Himelfarb’s article talks about how, as a stay at home mom who goes on play dates with stay at home dads, she finds the sexual tension highly problematic and awkward. She describes one dad (who works both from home and the office) as being so flustered by this tension that he goes “to great lengths to avoid play dates with me, stammering excuses and pretending not to hear the doorbell...” I don’t mean to be rude to Himelfarb (who I am sure is an incredibly sexy woman that men cannot resist), but isn’t it possible that this man is avoiding play dates for reasons other than his not being able to trust himself around her? After all, if this man is indeed so controlled by his libido that he can’t spend an hour with a mom and her kids, he must have a terrible time at the office where he is surrounded by attractive women in flatteringly tailored business suits (who don’t have kids snotting on their legs, either!). More than likely, I would wager this man is avoiding play dates for another reason… he could be shy, the kids could have had a falling out, or maybe he can sense Himelfarb’s discomfort.
Himelfarb also says these plays dates are awkward because she doesn’t find the same rapport with dads that she does with moms. This statement reminds me of the kind of lame excuses men used to give for not wanting to work with women; excuses I’ve found to be untrue. I’ve been employed by male-dominated industries and my male coworkers had absolutely no problems not only working with me, but becoming my friends. We just found common ground and went from there – just like I do with any other person I deal with in life, regardless of their sex. Think about how much in common stay at home moms have with stay at home dads! They both spend all day running around after their kids, both struggle to get their kids to nap, and both are very tired of watching cartoons (just to name a few of a myriad of examples).
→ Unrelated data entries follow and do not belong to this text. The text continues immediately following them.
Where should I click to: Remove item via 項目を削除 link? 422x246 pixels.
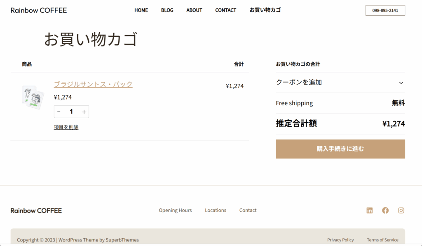[66, 127]
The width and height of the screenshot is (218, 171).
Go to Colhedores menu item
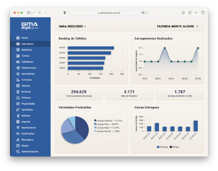27,62
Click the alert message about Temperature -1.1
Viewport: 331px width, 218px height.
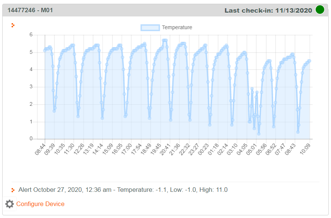coord(123,190)
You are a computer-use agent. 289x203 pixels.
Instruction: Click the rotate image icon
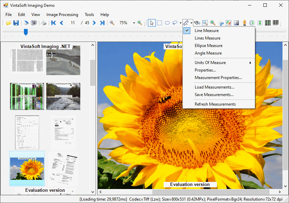229,23
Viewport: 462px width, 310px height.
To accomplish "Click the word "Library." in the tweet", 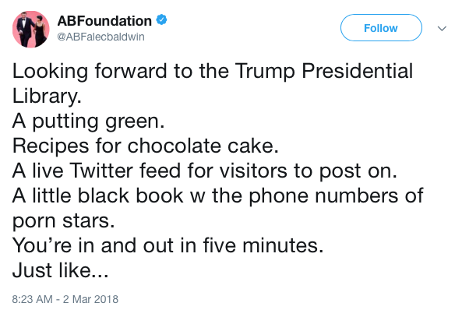I will pyautogui.click(x=47, y=96).
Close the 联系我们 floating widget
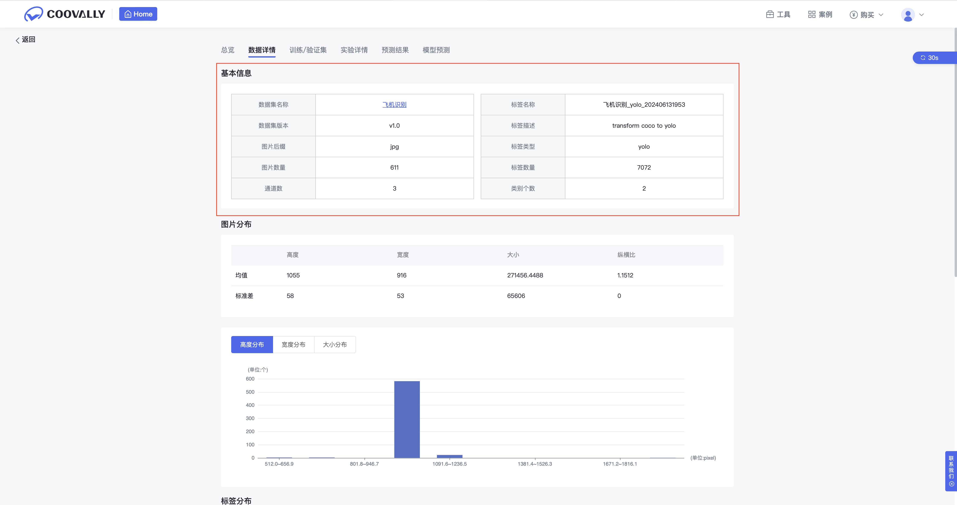 click(x=951, y=484)
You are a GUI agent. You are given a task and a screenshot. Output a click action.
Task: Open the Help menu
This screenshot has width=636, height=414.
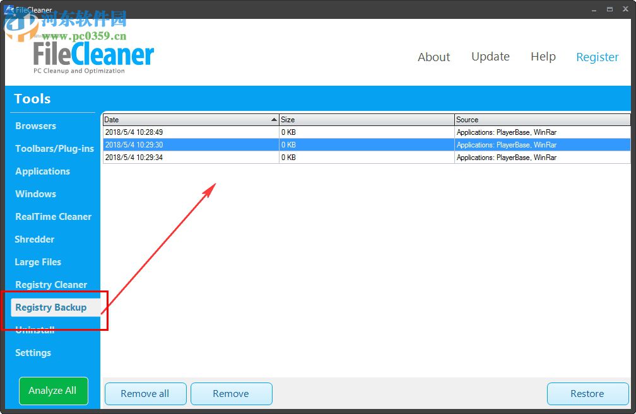tap(543, 57)
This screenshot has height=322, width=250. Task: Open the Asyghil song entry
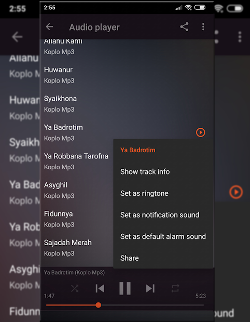[x=77, y=191]
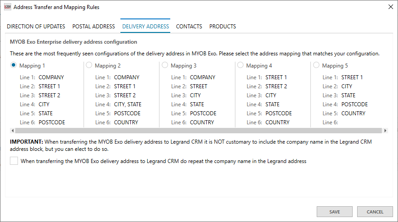398x222 pixels.
Task: Click the Legrand CRM app icon in title bar
Action: tap(7, 7)
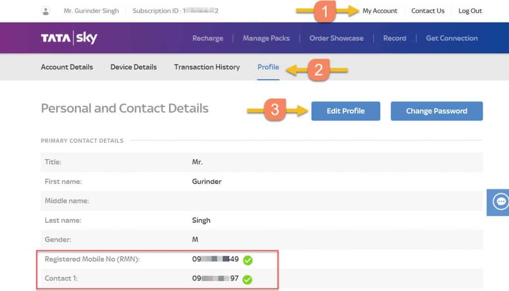This screenshot has height=291, width=509.
Task: Open the Manage Packs menu
Action: pyautogui.click(x=266, y=38)
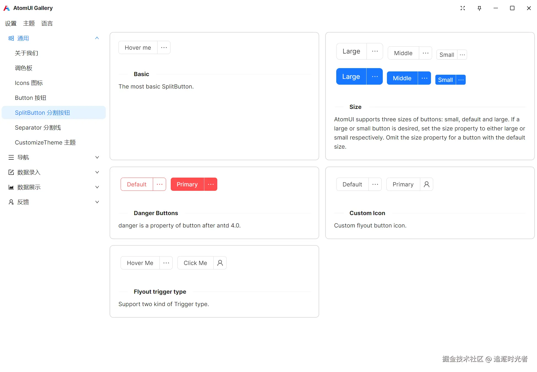
Task: Click the user icon beside Click Me
Action: click(x=220, y=263)
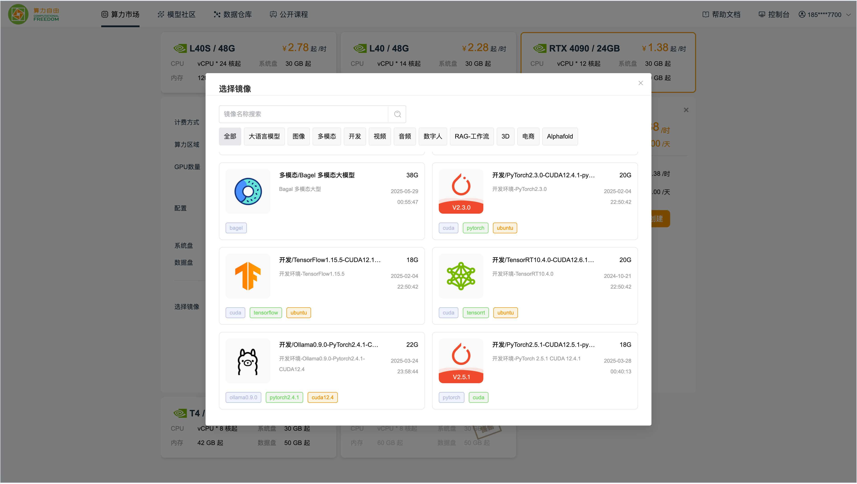Open 数据仓库 navigation menu
Image resolution: width=857 pixels, height=484 pixels.
click(x=233, y=14)
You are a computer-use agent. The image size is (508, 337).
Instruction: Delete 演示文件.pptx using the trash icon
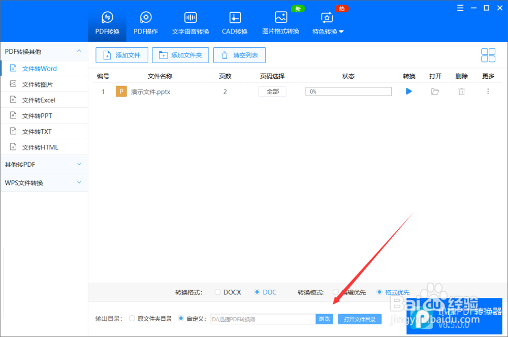pos(461,91)
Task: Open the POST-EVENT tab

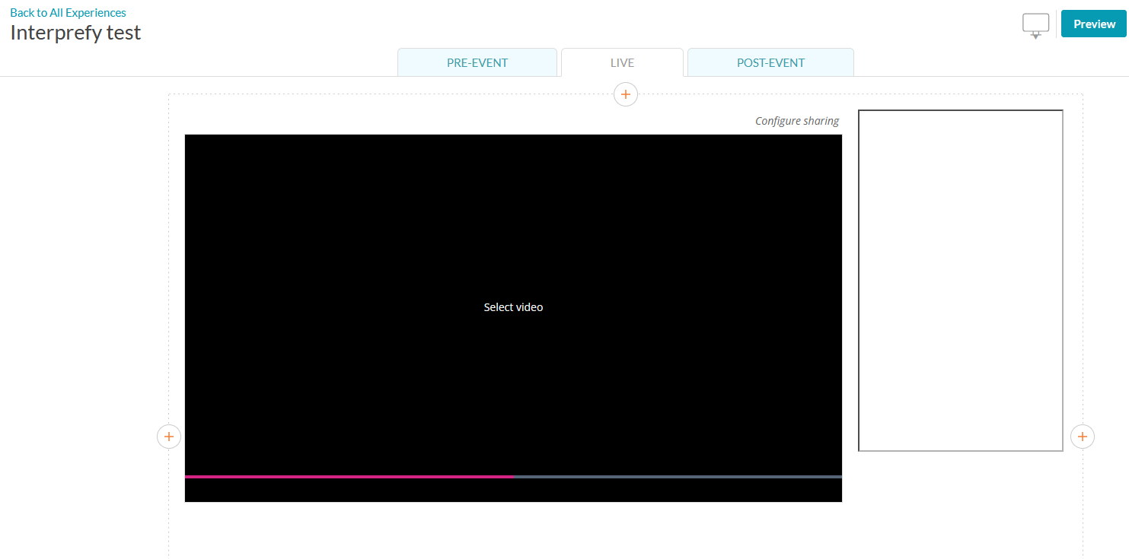Action: 770,63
I don’t want to be hard on Himelfarb. I saw “Little Children” too, and the stay at home parent affair between Kate Winslet and Patrick Wilson was steamy enough to be burned into my brain forever. But, it was the moms who were sexualizing Patrick Wilson, and it was Kate Winslet’s character who started the affair by planting a kiss on him out of nowhere. All Patrick Wilson’s character wanted was to be taken seriously as a dad, and that is all my husband and the other stay at home dads I know want as well.
If men (for the most part) can accept women as equals in the workplace, women need to accept men as equals on the home front as well. So here’s my suggestion to Himelfarb… don’t say no to a play date just because the parent coming along is a man. Treat him like you would a fellow mom. I bet you’ll find that you enjoy yourself because stay at home dads can be a lot of fun to talk to. Mine can discuss “Glee,” diapers, and bedtime trials with the best of ’em. Because he’s a parent – just like you.